Auch innerhalb des Österreichischen Skiverbandes (ÖSV) grassierten damals Stasi-Gerüchte, der geflüchtete Tuchscherer wolle im Auftrag der DDR die Trainingsmethoden der Austria-Adler ausspionieren, was ein großer Blödsinn war, wie auch die Stasiakten und die darin belegte umfasssende Überwachung von Tuchscherer belegen.
Trotz der heftigen, nervenaufreibenden Störattacken, konnte Tuchscherer bei seiner ersten Tournee 1976/77 den 18. Platz in der Gesamtwertung erringen. Im Abschlussspringen in Bischofshofen schaffte er es mit dem 5. Platz zum ersten Mal in die Top Ten. Seine früheren DDR-Kameraden ignorierten Tuchscherer und verweigerten ihm bei der Siegerehrung den Handschlag.
Hat die Stasi bei der Ski-Bindung manipuliert ?

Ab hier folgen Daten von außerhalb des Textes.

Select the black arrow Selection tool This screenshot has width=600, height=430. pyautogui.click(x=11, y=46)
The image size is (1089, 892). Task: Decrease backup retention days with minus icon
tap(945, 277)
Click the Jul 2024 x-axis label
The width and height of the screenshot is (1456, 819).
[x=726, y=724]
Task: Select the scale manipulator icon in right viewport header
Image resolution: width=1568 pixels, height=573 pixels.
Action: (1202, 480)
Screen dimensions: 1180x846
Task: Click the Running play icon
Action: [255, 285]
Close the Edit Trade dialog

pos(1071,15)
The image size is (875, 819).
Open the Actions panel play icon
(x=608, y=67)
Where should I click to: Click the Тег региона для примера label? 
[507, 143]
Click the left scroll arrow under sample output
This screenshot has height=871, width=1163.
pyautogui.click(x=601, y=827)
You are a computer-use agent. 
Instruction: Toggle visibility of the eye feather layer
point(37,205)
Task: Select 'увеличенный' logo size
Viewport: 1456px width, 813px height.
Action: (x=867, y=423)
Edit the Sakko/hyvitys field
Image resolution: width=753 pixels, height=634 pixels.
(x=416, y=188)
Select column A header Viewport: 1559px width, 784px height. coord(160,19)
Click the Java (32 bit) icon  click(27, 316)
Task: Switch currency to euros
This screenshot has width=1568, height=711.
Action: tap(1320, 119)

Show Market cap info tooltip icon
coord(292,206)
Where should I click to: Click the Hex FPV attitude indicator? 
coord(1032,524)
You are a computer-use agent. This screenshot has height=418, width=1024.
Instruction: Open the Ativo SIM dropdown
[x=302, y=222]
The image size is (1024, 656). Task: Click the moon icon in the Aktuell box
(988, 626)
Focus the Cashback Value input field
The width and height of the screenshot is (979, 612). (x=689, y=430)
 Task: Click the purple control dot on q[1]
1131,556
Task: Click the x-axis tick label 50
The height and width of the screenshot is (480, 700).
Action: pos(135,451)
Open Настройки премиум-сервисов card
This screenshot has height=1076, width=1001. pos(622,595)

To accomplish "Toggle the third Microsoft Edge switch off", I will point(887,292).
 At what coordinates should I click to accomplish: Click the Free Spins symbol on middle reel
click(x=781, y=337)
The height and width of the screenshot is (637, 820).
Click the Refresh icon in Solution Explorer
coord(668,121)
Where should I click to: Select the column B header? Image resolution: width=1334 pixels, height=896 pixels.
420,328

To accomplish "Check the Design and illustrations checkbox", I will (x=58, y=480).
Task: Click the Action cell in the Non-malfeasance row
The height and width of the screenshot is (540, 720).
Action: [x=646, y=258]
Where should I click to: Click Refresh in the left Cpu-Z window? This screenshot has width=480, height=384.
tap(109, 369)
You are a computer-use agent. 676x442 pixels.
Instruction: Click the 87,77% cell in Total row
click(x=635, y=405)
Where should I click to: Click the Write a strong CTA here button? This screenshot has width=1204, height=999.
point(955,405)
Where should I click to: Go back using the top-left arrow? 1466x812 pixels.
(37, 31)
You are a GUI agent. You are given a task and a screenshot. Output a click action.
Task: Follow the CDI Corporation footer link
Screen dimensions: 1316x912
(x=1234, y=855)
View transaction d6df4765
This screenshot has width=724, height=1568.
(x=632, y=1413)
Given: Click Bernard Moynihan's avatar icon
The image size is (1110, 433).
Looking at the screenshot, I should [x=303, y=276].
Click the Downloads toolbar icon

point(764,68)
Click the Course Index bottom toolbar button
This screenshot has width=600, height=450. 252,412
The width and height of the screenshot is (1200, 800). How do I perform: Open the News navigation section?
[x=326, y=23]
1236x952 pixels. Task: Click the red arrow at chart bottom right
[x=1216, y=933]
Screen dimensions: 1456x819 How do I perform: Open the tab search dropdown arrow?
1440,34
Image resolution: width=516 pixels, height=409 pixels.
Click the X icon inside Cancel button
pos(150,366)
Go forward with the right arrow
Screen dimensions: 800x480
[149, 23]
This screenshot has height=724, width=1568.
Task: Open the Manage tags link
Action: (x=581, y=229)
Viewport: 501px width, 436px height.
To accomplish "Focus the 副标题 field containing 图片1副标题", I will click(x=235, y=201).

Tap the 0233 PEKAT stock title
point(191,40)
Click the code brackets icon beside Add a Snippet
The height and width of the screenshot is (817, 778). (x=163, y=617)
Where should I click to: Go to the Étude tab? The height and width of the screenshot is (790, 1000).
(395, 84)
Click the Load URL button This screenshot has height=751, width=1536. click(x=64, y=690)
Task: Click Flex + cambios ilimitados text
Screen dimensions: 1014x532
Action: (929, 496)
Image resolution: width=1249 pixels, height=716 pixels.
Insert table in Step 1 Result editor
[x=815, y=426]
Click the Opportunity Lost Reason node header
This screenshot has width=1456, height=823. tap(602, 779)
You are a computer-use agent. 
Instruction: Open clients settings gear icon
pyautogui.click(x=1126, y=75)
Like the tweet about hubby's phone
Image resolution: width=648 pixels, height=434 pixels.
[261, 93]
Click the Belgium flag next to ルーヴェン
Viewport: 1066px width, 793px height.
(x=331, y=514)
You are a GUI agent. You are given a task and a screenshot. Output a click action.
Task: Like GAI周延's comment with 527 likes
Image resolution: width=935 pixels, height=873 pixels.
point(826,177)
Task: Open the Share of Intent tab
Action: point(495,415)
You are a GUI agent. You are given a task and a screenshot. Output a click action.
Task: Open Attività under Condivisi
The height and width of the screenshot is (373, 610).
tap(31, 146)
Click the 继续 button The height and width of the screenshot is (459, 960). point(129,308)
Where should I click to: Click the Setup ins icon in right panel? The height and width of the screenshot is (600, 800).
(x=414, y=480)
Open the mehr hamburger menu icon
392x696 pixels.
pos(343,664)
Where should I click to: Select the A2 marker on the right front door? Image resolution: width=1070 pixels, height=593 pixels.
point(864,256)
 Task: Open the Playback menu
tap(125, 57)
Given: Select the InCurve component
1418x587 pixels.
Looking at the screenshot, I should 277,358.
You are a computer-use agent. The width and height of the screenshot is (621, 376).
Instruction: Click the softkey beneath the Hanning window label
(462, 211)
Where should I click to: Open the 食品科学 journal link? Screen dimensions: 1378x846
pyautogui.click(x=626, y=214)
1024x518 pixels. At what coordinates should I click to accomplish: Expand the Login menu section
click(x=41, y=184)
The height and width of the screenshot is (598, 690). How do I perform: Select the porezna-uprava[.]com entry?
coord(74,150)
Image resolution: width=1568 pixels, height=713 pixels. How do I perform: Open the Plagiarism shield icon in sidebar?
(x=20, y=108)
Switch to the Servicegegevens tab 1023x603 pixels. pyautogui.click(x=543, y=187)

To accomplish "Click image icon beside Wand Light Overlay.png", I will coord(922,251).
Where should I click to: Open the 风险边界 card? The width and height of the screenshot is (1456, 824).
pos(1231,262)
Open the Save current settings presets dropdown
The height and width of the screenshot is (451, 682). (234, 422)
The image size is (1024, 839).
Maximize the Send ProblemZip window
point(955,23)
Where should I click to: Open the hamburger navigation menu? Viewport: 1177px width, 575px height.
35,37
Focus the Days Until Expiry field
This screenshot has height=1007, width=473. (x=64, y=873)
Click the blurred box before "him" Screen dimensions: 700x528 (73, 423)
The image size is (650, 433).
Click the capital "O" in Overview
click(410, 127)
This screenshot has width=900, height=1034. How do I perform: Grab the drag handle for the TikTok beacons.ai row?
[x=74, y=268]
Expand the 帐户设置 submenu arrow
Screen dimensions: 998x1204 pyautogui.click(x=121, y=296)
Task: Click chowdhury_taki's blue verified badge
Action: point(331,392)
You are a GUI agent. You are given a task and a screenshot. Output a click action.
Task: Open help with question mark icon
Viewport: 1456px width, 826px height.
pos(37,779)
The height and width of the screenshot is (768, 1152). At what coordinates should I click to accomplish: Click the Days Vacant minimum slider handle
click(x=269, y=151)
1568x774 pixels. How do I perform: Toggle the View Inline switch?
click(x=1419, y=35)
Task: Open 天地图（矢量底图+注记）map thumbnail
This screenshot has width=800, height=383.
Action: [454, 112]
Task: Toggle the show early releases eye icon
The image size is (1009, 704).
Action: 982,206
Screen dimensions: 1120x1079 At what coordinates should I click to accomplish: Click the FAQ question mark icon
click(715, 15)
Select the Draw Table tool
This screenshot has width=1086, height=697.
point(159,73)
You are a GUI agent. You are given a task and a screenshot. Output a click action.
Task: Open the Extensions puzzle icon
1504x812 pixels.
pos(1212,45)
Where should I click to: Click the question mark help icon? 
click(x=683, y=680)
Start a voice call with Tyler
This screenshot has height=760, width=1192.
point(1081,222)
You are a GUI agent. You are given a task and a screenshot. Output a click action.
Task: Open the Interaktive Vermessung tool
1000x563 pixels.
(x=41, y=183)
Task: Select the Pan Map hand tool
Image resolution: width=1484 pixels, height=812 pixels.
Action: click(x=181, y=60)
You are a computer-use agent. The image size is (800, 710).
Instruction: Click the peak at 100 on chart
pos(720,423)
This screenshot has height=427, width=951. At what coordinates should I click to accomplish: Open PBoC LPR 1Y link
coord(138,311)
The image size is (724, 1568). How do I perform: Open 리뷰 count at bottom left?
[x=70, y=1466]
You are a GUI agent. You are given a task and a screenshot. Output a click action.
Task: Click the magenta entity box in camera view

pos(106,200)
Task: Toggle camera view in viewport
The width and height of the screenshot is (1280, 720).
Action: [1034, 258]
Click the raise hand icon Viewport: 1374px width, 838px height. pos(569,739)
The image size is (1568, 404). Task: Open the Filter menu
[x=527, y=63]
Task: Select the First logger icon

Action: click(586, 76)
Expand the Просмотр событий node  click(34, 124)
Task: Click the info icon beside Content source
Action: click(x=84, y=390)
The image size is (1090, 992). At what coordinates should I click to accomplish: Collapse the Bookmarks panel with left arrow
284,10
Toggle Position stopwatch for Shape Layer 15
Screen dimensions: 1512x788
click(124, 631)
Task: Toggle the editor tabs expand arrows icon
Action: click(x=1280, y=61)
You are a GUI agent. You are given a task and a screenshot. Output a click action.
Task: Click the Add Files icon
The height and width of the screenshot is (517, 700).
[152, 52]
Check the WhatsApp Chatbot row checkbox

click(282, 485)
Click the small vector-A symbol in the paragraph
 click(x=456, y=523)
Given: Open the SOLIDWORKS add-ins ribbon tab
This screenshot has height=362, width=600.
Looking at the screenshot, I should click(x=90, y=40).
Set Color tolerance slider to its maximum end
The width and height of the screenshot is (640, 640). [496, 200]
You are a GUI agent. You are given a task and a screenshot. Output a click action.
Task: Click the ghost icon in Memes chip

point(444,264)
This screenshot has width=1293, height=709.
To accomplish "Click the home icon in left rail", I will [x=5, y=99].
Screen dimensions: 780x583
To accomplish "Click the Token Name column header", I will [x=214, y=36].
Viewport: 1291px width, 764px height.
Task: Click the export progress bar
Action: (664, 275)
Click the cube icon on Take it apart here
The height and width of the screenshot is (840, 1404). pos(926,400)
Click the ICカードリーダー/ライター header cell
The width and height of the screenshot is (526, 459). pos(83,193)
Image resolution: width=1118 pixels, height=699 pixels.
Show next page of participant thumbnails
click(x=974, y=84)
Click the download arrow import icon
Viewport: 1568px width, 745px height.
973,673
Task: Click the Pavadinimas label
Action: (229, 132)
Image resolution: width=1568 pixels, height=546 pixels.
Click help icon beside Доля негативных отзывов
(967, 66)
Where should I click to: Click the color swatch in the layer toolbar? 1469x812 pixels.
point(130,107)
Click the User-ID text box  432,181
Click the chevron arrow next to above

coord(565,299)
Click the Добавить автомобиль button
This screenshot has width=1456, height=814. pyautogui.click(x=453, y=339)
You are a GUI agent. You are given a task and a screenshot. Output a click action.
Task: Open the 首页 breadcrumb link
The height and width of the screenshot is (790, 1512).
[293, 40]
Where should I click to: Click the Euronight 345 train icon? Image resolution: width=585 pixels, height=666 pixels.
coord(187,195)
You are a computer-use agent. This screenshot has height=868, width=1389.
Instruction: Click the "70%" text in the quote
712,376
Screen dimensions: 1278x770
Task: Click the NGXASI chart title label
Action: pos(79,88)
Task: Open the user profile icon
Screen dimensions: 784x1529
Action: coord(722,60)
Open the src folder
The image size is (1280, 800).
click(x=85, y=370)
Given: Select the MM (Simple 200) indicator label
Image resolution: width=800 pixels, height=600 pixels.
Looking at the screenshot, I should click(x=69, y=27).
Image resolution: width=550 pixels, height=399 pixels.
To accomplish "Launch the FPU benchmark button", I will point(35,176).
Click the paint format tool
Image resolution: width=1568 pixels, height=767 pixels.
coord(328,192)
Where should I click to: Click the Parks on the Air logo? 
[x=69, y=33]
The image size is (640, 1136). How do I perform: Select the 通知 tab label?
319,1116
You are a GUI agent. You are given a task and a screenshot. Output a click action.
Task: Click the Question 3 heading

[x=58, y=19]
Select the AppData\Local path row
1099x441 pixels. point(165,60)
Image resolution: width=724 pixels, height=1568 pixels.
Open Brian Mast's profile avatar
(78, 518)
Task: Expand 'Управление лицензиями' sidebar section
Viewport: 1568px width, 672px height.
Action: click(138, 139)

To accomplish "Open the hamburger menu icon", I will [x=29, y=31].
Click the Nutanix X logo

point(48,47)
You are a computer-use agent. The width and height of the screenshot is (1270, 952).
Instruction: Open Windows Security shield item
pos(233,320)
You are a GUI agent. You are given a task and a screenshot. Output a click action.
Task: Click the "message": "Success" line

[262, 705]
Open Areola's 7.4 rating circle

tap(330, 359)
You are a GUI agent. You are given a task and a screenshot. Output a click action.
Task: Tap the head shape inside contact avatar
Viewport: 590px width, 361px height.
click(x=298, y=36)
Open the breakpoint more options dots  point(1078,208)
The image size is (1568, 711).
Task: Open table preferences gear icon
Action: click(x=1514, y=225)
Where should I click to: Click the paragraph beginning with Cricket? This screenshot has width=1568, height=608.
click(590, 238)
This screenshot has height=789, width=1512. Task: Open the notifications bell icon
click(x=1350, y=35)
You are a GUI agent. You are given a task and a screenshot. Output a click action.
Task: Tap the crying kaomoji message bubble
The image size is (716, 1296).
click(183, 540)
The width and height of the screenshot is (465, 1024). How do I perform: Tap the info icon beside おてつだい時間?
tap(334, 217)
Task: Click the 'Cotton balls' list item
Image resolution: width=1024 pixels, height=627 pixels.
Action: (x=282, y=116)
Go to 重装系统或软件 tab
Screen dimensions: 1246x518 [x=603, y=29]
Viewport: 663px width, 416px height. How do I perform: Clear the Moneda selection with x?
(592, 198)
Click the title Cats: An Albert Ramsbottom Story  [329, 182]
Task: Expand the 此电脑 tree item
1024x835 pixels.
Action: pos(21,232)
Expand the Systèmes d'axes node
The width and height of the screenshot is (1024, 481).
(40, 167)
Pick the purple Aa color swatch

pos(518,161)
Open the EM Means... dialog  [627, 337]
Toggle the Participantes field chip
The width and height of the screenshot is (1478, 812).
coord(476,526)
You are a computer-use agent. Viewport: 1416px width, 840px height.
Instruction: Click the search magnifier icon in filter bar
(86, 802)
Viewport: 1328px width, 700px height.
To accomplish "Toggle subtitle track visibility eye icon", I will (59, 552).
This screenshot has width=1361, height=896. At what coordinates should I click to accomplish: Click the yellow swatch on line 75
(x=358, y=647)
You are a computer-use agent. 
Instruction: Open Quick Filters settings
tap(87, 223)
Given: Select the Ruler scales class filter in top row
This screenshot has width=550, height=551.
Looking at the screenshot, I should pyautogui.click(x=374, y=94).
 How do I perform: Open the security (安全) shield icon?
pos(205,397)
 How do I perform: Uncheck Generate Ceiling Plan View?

Bei der nordischen Ski-WM 1978 in Finnland war Tuchscherer für seine ehemaligen DDR-Kollegen ein ernstzunehmender Konkurrent. Beim ersten Wettkampfsprung dann die Sache mit dem Ski. Bis heute sei es ihm völlig rätselhaft, wie das passieren konnte, sagt er. Oben auf dem Anlaufturm, da ist er sich ganz sicher, hatte er "die Bindung noch kontrolliert". Hatte jemand, womöglich sogar die Stasi, nachgeholfen und die Bindung manipuliert? Dafür spricht für Tuchscherer: Die Räume, in denen die Skier abgestellt waren, waren nicht abgeschlossen, der Zugang leicht und unkompliziert. "Natürlich kann ich es nicht beweisen", sagt er. "Aber vielleicht hatte die Stasi ja doch etwas damit zu tun. Nach allem, was man heute weiß, traue ich es ihr auf alle Fälle zu." Damit spielt er auch auf Lutz Eigendorf vom ehemaligen Stasi-Club BFC Dynamo an. Der Ostberliner Fußballer, der 1979 in den Westen geflüchtet war, starb 1983 bei einem Autounfall. Einiges spricht dafür, dass ihn die Stasi ermordete.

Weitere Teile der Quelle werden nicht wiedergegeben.